Location and Topography
Is there reliable mobile phone coverage and broadband available? The AMS requires broadband for remote servicing and phone coverage is essential so you are alerted to technical problems at the dairy.
How far away do you live from the dairy? You will need to attend to alarms that can occur anytime in 24 hours
Is the farm hilly, long and narrow or does it comprise fragments of land with roads in between? Experience to date suggests that walking distances of up to 1km present few issues for cows. It is not necessary for cows to be able to sight the dairy from all paddocks however the farms currently in operation in New Zealand are generally flat to rolling. As the land becomes steeper it is likely that more intervention will be required.
Is there a service provider within 2h of your farm and will they guarantee support within this time frame? Don't forget that AMS operate 24 hours a day and require 24 hour support.

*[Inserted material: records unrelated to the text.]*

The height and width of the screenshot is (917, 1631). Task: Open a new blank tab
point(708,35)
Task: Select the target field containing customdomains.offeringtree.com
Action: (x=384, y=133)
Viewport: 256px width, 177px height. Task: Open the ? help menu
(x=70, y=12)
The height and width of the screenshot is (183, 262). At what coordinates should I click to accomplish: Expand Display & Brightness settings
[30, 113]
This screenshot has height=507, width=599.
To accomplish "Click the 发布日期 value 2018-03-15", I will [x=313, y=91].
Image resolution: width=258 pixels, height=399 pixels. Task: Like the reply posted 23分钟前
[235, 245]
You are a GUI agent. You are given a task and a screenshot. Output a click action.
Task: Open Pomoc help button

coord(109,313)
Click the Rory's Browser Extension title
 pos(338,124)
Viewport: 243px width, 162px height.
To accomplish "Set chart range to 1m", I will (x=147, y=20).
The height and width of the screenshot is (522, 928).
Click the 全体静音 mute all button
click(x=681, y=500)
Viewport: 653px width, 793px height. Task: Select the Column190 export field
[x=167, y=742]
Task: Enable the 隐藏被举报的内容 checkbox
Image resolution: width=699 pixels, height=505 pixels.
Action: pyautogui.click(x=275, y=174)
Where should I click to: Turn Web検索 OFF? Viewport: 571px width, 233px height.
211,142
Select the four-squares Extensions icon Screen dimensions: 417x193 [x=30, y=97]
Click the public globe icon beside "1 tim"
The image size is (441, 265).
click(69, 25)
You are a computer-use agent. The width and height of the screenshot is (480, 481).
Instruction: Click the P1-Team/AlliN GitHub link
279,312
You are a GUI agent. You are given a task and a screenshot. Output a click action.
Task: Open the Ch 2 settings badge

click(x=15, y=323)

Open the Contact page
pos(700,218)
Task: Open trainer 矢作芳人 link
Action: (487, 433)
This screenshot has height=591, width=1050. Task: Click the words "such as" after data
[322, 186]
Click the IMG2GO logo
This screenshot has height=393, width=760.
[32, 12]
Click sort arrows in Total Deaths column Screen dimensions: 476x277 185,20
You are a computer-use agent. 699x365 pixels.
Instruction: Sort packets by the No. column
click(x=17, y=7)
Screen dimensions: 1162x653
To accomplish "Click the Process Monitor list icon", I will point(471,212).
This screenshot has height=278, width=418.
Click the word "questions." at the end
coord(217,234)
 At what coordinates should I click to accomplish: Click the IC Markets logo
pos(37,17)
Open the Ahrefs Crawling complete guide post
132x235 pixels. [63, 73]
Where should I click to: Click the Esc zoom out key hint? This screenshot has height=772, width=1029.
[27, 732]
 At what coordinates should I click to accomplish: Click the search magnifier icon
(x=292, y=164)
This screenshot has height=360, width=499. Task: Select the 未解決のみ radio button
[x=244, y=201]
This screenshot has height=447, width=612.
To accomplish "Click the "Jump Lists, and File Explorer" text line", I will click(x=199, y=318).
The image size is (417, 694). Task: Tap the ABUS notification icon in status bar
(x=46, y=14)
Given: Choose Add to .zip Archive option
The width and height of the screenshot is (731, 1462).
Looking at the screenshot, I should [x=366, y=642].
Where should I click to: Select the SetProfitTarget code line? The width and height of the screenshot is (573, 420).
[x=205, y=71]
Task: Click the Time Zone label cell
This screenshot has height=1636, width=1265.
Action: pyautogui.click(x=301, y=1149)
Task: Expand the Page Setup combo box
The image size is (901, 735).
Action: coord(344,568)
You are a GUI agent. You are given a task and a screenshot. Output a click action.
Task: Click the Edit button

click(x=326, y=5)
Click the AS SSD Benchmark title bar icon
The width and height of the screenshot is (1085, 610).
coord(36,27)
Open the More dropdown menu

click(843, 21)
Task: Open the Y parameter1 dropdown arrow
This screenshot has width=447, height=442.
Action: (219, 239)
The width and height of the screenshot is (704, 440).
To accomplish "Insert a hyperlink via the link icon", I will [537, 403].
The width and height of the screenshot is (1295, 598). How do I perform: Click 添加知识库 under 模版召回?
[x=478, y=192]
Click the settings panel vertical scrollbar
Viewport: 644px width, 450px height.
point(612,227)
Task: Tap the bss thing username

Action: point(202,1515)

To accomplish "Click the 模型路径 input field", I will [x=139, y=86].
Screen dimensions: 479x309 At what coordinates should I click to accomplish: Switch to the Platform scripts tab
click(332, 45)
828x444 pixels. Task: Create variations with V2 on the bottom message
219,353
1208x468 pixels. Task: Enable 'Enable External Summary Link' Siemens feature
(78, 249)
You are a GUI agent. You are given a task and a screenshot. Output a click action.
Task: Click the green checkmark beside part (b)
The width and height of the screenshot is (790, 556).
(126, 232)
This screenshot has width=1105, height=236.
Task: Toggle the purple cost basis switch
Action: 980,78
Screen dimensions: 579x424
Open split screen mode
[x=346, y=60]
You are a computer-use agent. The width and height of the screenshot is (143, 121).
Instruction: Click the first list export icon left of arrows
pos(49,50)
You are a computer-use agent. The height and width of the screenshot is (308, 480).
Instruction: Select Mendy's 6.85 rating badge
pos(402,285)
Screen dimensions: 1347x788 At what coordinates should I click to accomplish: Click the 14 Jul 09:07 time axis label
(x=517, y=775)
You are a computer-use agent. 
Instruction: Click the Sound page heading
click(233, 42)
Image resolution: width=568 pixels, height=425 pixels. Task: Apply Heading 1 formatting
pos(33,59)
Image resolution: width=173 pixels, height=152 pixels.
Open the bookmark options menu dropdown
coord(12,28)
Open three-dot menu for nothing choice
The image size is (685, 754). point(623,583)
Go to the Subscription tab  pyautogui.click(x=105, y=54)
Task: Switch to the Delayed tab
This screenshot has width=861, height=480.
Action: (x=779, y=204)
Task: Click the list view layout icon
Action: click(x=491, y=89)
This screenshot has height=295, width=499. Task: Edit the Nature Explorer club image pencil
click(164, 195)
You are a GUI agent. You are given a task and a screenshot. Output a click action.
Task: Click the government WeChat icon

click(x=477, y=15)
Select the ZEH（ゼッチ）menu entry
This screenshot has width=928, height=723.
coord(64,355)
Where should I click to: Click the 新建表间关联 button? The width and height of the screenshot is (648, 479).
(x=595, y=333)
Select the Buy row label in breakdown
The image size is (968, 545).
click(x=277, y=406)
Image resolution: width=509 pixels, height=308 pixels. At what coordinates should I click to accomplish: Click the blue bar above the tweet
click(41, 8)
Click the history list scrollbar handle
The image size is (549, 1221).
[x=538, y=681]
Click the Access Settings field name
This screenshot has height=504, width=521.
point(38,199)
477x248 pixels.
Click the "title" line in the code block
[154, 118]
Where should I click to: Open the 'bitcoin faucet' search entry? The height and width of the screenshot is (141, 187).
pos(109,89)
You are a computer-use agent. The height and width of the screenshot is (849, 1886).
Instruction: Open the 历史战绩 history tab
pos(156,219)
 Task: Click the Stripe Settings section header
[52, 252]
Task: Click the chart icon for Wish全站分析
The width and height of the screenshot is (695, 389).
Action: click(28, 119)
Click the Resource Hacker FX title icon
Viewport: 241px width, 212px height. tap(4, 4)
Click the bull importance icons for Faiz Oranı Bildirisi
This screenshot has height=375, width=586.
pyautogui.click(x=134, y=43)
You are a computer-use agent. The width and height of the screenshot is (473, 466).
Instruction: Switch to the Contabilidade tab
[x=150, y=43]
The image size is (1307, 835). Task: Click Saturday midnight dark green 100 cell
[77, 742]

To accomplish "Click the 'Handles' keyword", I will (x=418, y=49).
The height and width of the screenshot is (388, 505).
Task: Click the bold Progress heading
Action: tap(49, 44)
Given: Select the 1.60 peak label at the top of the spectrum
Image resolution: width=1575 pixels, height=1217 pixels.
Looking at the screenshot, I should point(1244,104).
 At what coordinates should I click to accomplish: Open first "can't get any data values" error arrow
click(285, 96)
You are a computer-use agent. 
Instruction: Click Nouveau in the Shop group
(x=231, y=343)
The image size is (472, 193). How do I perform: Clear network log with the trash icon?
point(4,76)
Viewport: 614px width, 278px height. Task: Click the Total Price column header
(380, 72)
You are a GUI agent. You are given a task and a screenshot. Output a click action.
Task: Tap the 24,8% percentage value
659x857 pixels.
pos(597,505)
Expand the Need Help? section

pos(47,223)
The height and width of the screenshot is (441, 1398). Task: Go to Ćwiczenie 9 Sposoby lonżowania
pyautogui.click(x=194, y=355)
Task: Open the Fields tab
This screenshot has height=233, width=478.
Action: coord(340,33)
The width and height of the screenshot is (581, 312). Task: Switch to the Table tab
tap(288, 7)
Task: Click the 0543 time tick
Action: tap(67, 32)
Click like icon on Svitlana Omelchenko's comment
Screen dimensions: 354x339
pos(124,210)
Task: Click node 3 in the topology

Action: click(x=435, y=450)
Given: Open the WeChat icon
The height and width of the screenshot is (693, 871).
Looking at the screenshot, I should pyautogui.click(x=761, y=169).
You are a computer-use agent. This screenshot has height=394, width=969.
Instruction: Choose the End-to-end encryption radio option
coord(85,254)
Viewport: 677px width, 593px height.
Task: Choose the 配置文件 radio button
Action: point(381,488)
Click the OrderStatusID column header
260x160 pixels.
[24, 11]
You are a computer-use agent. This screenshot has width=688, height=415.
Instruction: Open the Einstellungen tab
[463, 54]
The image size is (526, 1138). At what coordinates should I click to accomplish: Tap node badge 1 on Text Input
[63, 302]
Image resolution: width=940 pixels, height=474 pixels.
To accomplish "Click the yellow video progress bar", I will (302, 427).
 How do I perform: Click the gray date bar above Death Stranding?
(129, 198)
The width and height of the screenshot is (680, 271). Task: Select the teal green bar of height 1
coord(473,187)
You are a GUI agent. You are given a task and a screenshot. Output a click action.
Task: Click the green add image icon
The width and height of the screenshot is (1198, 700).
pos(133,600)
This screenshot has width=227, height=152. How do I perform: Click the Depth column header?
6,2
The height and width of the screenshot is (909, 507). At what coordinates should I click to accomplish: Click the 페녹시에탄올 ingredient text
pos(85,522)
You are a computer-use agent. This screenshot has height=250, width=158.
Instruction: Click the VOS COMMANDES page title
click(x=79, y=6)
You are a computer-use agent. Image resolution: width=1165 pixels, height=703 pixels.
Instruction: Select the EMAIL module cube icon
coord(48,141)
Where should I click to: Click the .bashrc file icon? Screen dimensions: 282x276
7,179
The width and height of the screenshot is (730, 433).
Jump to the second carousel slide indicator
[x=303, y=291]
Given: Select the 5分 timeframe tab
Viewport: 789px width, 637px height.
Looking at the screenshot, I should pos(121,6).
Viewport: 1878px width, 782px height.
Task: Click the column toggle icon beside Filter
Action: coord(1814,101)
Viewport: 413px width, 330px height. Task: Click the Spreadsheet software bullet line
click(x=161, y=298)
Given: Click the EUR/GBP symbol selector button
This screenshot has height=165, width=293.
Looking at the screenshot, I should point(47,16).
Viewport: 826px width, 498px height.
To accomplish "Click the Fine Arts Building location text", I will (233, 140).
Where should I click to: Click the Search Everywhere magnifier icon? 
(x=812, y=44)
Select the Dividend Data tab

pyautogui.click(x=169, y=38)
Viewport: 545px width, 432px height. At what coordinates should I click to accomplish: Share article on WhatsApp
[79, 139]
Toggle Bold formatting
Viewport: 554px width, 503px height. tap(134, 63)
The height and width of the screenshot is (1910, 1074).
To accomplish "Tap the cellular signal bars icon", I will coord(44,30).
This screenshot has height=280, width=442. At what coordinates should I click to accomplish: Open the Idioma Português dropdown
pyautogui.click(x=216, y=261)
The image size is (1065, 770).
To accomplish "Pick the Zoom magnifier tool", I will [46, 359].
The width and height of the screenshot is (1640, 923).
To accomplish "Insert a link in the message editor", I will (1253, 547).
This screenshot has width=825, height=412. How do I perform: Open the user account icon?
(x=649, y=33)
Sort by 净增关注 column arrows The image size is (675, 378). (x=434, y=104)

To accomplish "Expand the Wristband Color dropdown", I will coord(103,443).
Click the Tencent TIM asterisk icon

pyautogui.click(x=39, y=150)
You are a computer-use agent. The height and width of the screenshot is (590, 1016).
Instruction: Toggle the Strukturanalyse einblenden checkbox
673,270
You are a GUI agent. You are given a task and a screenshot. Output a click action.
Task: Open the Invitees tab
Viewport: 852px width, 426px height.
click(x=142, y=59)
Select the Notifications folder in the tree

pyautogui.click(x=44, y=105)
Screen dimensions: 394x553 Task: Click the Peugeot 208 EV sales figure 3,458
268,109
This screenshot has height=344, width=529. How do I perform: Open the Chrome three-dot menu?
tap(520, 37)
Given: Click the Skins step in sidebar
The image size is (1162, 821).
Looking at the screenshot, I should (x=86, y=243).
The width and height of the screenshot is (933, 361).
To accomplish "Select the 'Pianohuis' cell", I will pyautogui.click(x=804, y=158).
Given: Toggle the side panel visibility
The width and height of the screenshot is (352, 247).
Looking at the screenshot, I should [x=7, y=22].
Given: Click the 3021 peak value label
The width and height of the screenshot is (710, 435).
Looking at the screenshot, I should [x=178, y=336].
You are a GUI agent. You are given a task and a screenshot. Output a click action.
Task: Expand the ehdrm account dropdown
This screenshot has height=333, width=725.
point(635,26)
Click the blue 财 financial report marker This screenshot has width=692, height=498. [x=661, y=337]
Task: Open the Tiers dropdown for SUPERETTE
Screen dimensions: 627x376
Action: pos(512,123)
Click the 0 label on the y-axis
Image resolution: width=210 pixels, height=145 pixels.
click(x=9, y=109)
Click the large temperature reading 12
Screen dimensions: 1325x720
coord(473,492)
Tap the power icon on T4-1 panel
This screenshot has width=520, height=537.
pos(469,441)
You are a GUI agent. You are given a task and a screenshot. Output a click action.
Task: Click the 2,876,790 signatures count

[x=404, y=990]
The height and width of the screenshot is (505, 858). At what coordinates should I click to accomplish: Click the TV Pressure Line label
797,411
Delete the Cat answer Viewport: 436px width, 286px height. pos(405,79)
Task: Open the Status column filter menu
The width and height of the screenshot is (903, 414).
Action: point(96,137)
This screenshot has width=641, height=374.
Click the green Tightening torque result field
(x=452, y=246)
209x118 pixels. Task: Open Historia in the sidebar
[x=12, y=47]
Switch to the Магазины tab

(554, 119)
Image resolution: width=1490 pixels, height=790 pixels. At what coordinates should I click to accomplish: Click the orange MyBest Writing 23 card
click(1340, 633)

Is your shed due for renewal? A conversion to AMS is capital intensive, have you got the most from your existing dairy?
Is the current site relatively central within the farm? The ideal location for an AMS dairy is near the middle of the farm so that walking distances are minimised, however the cost of installing services such as power will be higher the further from the road or current dairy.
What farm system is best suited to automatic milking?
Dairy farms in New Zealand are classified as system 1 to 5 based on the level of bought feed (including grazing off) used and fertiliser applied. There are farms from every system operating AMS in New Zealand. In general the higher the level of imported feed the easier it should be to implement and get the full benefit of automatic milking and individual cow feeding, particularly if supplementary feed is offered at the dairy. All systems require good grazing management to encourage good cow flow and optimise pasture production and utilisation.
A small level of concentrate is generally required to maintain cow flow through the milking stations although there is one farm in New Zealand operating successfully with only grass and no feed in the AMS.
The DairyNZ research farm (Greenfield project) successfully operated within the criteria of a system 2 farm. Within conventional systems emphasis is on milk production per ha. This is equally applicable to automatic milking, however milk production per milking station is another very important performance indicator for system profit. The focus should be on optimising the utilisation of the automatic milking system, whichever farm system is operated.
How many milking stations do I need to milk my herd?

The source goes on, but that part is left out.